Prompt
Can you copy out the items word for word, starting at their first line and stopping after the line that contains "click(224, 458)"?

* Start Listed records *

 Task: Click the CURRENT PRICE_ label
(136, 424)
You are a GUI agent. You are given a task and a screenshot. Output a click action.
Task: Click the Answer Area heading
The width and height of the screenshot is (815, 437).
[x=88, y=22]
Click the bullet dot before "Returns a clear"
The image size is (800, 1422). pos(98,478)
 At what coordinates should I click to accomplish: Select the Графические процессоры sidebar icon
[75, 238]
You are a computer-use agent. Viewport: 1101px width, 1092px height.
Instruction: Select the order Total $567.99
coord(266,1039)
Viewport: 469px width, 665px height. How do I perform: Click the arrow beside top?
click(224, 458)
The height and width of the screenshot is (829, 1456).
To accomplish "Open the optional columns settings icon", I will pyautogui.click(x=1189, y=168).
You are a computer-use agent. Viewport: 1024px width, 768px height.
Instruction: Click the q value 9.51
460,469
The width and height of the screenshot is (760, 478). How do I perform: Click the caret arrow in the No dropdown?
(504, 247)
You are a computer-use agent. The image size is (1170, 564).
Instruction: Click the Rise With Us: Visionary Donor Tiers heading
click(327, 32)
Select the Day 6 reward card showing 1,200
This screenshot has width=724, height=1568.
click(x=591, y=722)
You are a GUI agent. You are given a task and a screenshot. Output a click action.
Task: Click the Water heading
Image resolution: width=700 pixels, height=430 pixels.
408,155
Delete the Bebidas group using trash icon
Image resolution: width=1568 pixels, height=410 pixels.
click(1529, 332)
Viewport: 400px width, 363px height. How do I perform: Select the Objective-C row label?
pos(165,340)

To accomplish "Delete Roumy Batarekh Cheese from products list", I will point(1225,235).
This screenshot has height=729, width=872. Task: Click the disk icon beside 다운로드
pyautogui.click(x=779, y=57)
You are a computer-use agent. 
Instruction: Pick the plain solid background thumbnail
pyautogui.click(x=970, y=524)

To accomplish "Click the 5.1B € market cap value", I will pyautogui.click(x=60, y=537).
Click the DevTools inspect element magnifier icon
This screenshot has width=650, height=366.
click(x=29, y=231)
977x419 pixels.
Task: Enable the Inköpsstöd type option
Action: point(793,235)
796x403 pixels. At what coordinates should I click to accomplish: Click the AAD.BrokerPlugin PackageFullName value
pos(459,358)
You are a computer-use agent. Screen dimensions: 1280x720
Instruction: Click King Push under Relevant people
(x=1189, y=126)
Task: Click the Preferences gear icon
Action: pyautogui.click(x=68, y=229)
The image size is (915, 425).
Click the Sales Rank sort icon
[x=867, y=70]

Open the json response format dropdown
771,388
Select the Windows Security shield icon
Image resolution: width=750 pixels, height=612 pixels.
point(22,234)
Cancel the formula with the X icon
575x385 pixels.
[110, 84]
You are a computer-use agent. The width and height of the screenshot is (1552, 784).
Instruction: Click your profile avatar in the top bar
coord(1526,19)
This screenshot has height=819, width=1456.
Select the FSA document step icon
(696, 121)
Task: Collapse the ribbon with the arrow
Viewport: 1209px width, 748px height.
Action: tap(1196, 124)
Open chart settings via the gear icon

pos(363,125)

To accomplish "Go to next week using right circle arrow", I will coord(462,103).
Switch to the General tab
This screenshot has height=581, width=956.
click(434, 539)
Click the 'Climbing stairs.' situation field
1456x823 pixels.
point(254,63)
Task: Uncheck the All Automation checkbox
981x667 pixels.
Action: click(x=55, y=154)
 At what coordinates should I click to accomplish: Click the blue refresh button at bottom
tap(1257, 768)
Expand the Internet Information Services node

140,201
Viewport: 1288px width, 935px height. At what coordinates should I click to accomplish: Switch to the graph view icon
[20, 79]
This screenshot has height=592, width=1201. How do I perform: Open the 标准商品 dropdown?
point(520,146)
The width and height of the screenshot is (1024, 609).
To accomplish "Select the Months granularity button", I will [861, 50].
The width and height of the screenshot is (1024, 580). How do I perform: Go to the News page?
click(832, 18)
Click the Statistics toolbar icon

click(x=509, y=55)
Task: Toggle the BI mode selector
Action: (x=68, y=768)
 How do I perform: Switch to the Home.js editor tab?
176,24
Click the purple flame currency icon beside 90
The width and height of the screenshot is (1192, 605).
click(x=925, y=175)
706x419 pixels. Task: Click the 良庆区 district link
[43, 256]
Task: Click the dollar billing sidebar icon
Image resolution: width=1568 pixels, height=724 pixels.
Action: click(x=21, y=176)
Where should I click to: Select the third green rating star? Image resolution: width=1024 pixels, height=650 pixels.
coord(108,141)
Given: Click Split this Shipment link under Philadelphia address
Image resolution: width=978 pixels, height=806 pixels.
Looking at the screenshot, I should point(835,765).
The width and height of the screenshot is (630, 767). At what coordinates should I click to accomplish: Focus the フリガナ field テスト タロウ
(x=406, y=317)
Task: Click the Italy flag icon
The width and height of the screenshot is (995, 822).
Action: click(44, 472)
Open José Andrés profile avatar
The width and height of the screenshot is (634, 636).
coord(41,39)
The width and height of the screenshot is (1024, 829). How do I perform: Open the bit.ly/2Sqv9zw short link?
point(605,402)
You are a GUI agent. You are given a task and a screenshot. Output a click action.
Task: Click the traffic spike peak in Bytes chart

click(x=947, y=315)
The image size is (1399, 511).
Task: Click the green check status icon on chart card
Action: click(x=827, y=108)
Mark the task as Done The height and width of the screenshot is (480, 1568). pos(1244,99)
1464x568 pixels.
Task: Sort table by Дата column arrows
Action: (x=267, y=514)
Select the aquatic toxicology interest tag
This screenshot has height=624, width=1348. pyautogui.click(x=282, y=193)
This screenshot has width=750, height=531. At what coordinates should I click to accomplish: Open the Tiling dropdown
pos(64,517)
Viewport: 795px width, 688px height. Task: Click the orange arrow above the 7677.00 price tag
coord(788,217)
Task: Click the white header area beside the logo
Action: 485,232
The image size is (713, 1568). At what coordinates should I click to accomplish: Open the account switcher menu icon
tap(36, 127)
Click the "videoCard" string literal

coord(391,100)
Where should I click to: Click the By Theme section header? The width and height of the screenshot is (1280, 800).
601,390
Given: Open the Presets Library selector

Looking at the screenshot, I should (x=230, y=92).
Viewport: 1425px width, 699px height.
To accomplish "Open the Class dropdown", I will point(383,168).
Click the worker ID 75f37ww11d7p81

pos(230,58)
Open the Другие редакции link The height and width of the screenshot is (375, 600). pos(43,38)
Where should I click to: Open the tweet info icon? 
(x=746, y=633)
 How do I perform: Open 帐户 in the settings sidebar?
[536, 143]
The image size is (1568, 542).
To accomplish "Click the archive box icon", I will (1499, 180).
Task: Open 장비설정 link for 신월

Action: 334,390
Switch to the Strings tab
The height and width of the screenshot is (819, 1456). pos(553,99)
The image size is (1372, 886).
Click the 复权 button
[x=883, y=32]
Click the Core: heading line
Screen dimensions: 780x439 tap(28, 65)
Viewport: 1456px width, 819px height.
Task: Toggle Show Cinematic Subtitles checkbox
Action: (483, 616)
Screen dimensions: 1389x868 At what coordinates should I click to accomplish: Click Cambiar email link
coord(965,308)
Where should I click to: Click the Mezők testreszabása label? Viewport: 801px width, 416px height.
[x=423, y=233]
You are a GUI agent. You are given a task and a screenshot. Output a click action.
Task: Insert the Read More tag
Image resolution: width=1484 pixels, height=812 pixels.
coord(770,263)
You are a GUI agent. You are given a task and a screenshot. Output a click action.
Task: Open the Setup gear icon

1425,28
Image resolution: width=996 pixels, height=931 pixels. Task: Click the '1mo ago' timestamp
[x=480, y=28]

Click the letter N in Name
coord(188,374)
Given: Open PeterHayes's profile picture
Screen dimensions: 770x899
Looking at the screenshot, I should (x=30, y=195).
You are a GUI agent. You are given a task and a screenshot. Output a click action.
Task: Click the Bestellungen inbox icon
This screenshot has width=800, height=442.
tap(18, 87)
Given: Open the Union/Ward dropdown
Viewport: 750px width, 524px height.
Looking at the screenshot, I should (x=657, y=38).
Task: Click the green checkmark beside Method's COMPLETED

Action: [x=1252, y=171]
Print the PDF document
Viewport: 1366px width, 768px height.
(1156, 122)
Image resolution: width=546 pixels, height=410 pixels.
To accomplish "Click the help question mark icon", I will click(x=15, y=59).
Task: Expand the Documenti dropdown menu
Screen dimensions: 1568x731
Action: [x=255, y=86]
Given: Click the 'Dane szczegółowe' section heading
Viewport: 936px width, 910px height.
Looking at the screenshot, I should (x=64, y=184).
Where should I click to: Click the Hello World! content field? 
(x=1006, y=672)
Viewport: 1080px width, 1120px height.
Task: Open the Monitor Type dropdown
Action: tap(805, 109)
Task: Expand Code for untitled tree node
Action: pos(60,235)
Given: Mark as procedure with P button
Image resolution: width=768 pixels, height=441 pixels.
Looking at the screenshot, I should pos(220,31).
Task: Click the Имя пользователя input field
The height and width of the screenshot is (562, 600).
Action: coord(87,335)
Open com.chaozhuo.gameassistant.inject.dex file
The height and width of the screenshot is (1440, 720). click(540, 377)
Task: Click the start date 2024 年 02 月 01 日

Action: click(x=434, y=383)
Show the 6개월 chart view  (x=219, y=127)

* End Listed records *

Answer to this problem
 Task: Click the CURRENT PRICE_ label
(136, 424)
You are a GUI agent. You are given a task and a screenshot. Output a click action.
Task: Click the Answer Area heading
The width and height of the screenshot is (815, 437).
[x=88, y=22]
Click the bullet dot before "Returns a clear"
The image size is (800, 1422). pos(98,478)
 At what coordinates should I click to accomplish: Select the Графические процессоры sidebar icon
[75, 238]
You are a computer-use agent. Viewport: 1101px width, 1092px height.
Instruction: Select the order Total $567.99
coord(266,1039)
Viewport: 469px width, 665px height. How do I perform: Click the arrow beside top?
click(224, 458)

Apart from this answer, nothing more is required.